Ariel wanted to push Erica’s hands away. Wanted to push them down. Wanted to pull Erica’s shirt off and feel their breasts shocking alive against each other. No sound, no climax, but everything else they could have. But did everything else matter without peaking, without their mutual song?
She didn’t know how long she writhed on Erica’s lap. She was soaked and aching to feel Erica’s hands between her legs. Erica had buried her face in Ariel’s neck, breathing hard and fast. Their chemistry had merged and was stripping away all of Ariel’s resistance.
Ariel had thought nothing could match the echoes for torture, but being so close to Erica and yet not singing with her was worse. She had not thought she would survive another year in the grotto and yet an hour of Erica’s chemistry was unraveling every intention. If Erica stroked her, she would use her voice. Give up her life for the pleasure of Erica’s touch.
“Dear heaven, what are you?” Erica surged to her feet, tumbling Ariel to the floor. For a moment, Ariel thought Erica would kick her, but instead Erica twirled toward the door. “After what you’ve done to me, is one word too much to give?”
Chapter 12
Erica did not ask her to leave. Maybe she didn’t have the strength. Maybe she thought Ariel would break down. If she’d had any pride left, Ariel might have thought that pride was what kept her silent and out of Erica’s bed. But she had no pride. It was fear of losing the cure that had her huddling in blankets on the chilled floor of the bedroom next to Erica’s. She chose the wall closest to Erica’s bed and slept little, hearing the song of Erica’s dreams churning with the anguish of wanting Ariel.

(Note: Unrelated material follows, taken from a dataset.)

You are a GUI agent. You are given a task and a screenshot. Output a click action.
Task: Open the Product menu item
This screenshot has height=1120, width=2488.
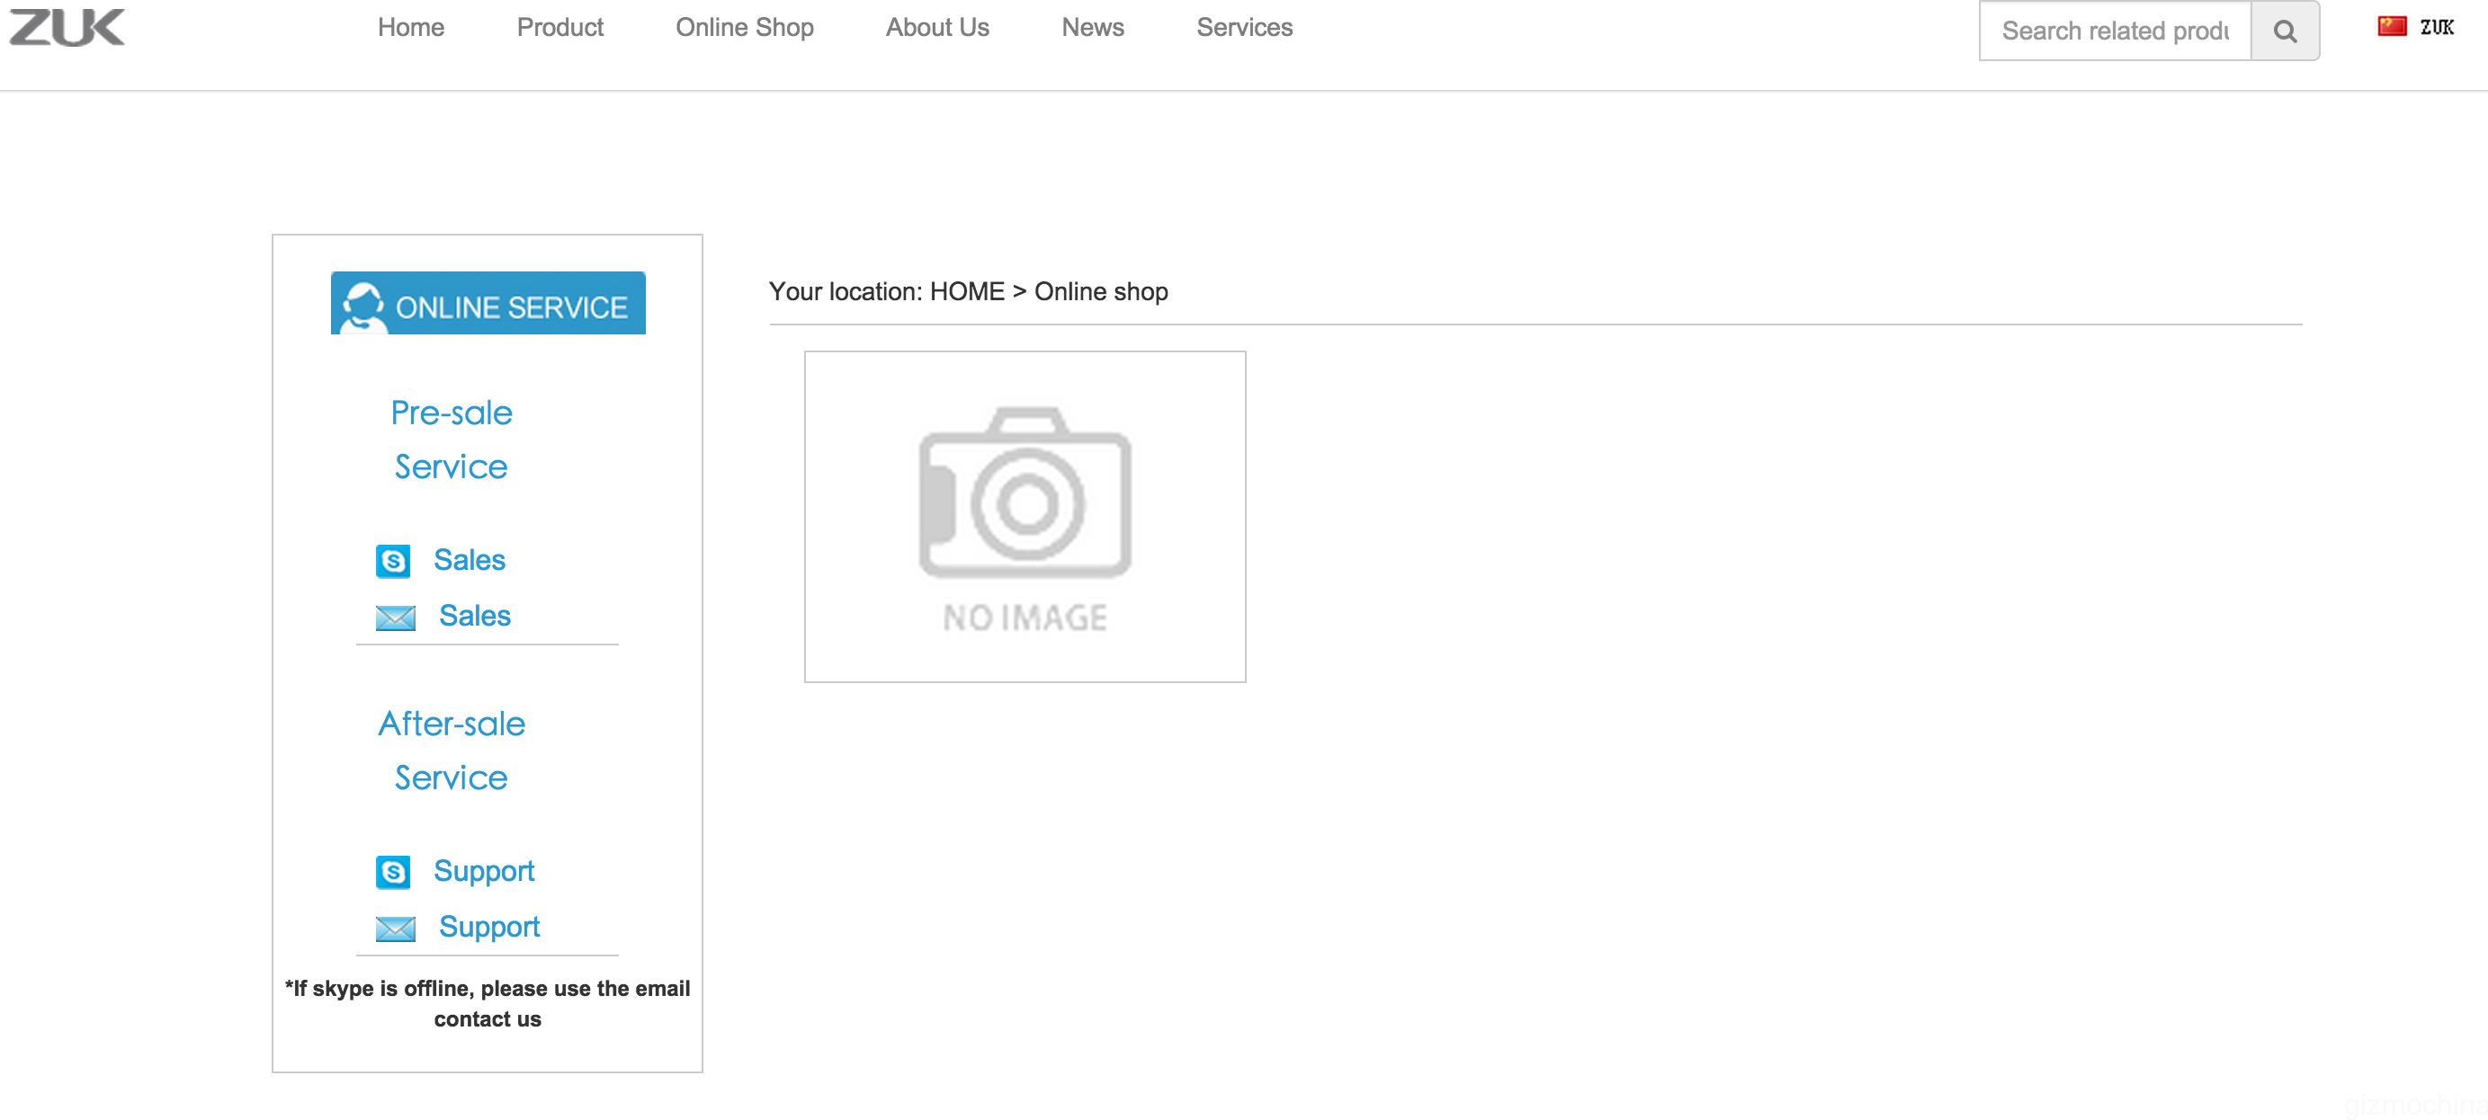tap(560, 27)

At night there was Erica’s song, during the day Erica’s anger at Ariel’s silence. She’d left pens and pads of paper for Ariel’s use, and been livid when Ariel had pointedly sat on her hands. How could Erica possibly understand the subtlety of Queen Vellia’s mind? No words silent or aloud. Writing would not have escaped her intent.
Ariel’s attempts to ease Erica’s anger in other ways all failed. Erica didn’t want to eat, to dance, to play. She didn’t want company, not Ariel’s company. Sometimes she would stay in her room all day. Then she would quit the house from dusk to dawn, prowling the grounds and the overgrown garden, always returning in a mood more foul than the one she had left in.
Deeply lonely, Ariel found herself sleeping at odd hours or sitting miserably in the garden. She would suddenly realize it had gone dark while she was maundering. One day Erica stormed passed her, dropping a blanket on her lap. Only then did Ariel realize it was bitterly cold. For a long while, it was the only contact she and Erica had, and Ariel slept with the blanket every night after that. The steady pulse of her need was the only way she marked time.
She had never been truly alone. Even the echoes had been a kind of company. It was a novel experience to be studiously ignored. It hurt to feel Erica’s desire, to hear her ever-continuing song, and not give way. It hurt, but she breathed in enough of Erica’s chemistry to get through the day without weeping. Well, most days.
* * *
On a bleak, gray day that was nearly spring but felt still caught in winter, she was walking the estate’s perimeter fence when she made a most marvelous discovery. Her path had become a familiar one, and the gentle motion had slowly restored some of her health. She was never too far from Erica that the pain ruined the pleasure of the walk.
At the midpoint she realized she had been so depressed that morning she hadn’t eaten and her body was refusing to go on much further. She cut across the middle of the small wood, thick with eucalyptus and oak, to return to the house. To her surprise, she found herself on the edge of a good-sized pond.